Dataset entries

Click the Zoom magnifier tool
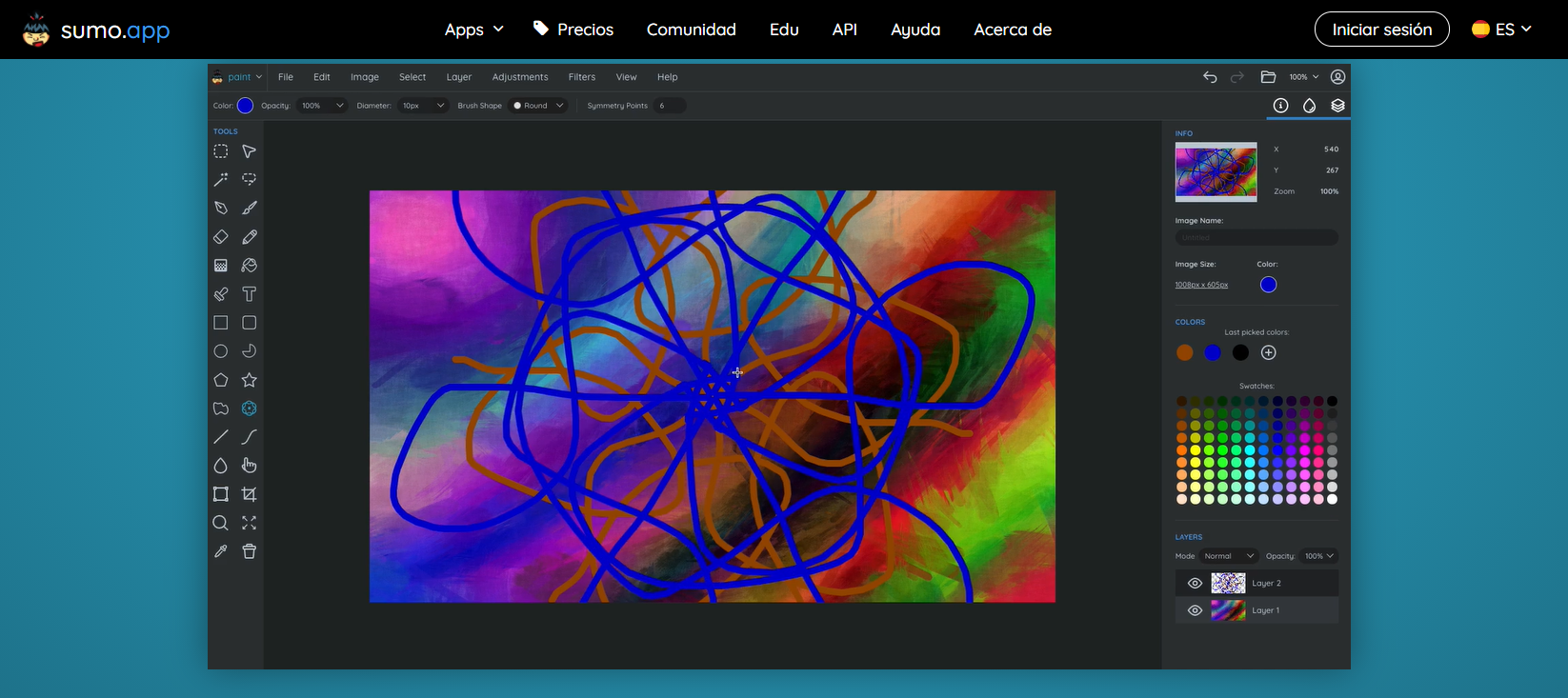The width and height of the screenshot is (1568, 698). click(x=221, y=523)
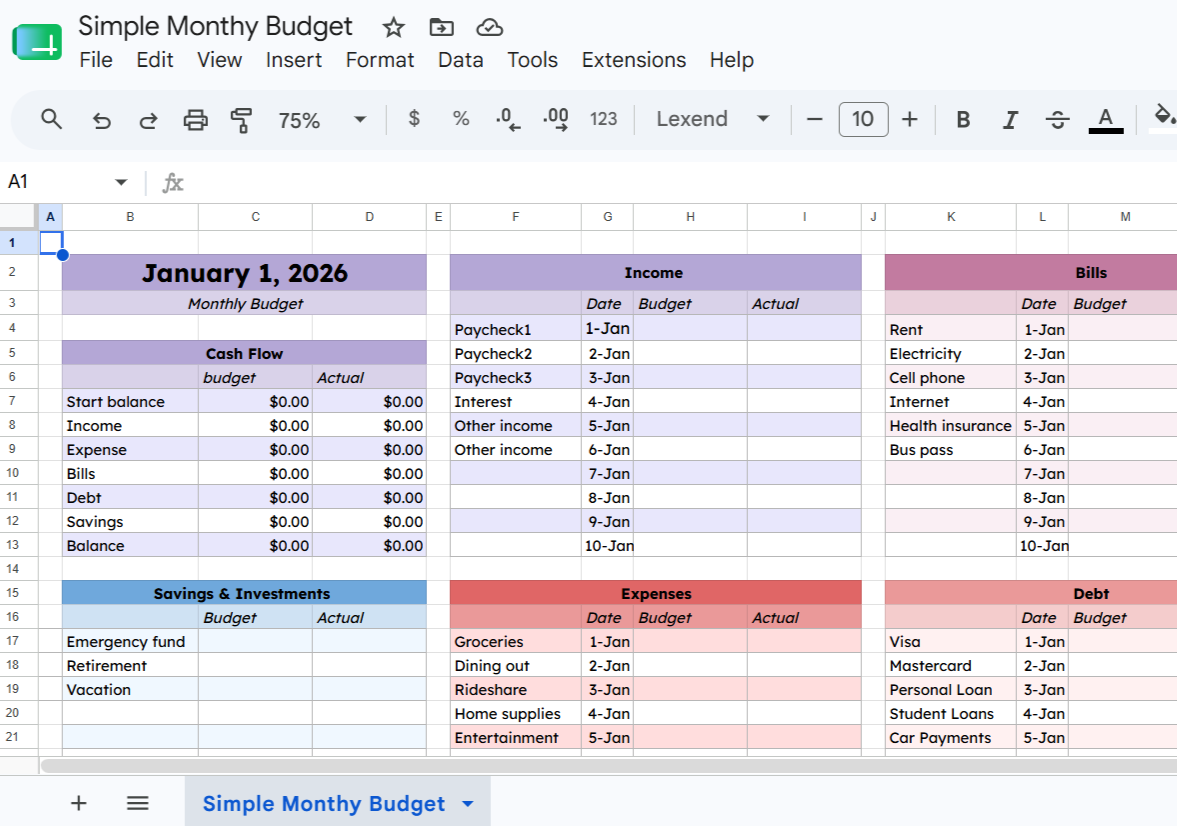Image resolution: width=1177 pixels, height=826 pixels.
Task: Toggle italic formatting
Action: pyautogui.click(x=1010, y=119)
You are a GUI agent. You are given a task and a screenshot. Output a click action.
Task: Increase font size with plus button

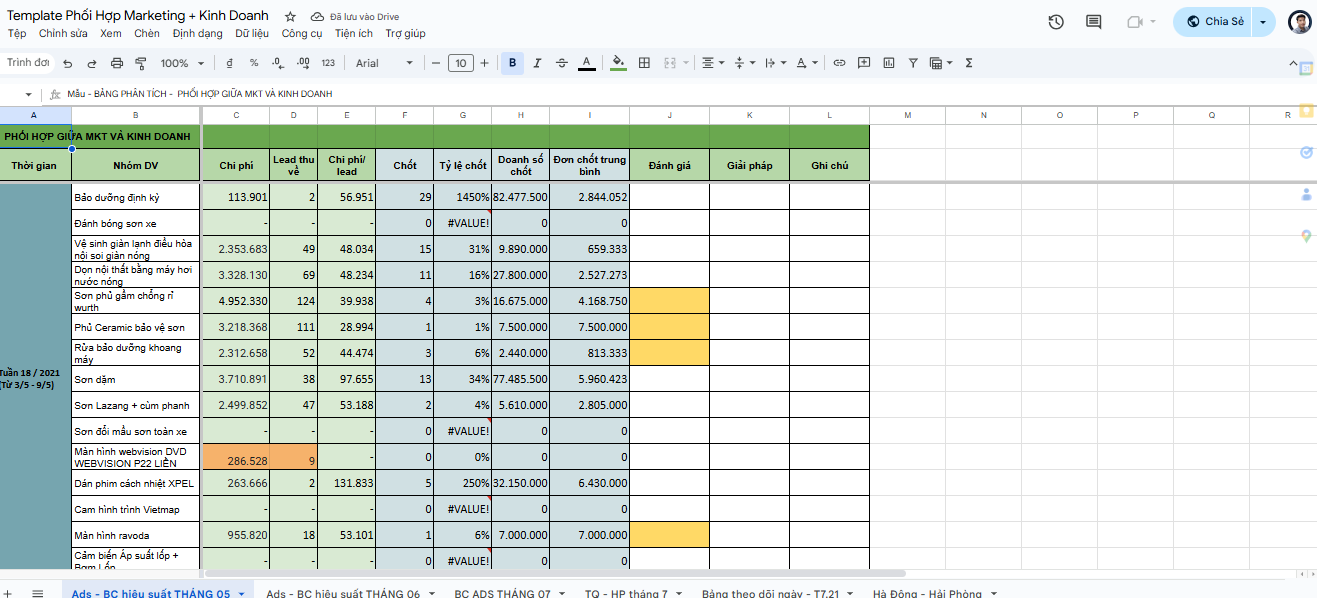click(484, 63)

Goal of the exercise:
A faithful, complete copy of the entries is required, without the pictures.

Expected answer:
Click the Zoom magnifier tool
The width and height of the screenshot is (1568, 698). click(x=221, y=523)
Image resolution: width=1177 pixels, height=826 pixels.
Task: Toggle italic formatting
Action: pyautogui.click(x=1010, y=119)
You are a GUI agent. You are given a task and a screenshot. Output a click action.
Task: Increase font size with plus button

click(484, 63)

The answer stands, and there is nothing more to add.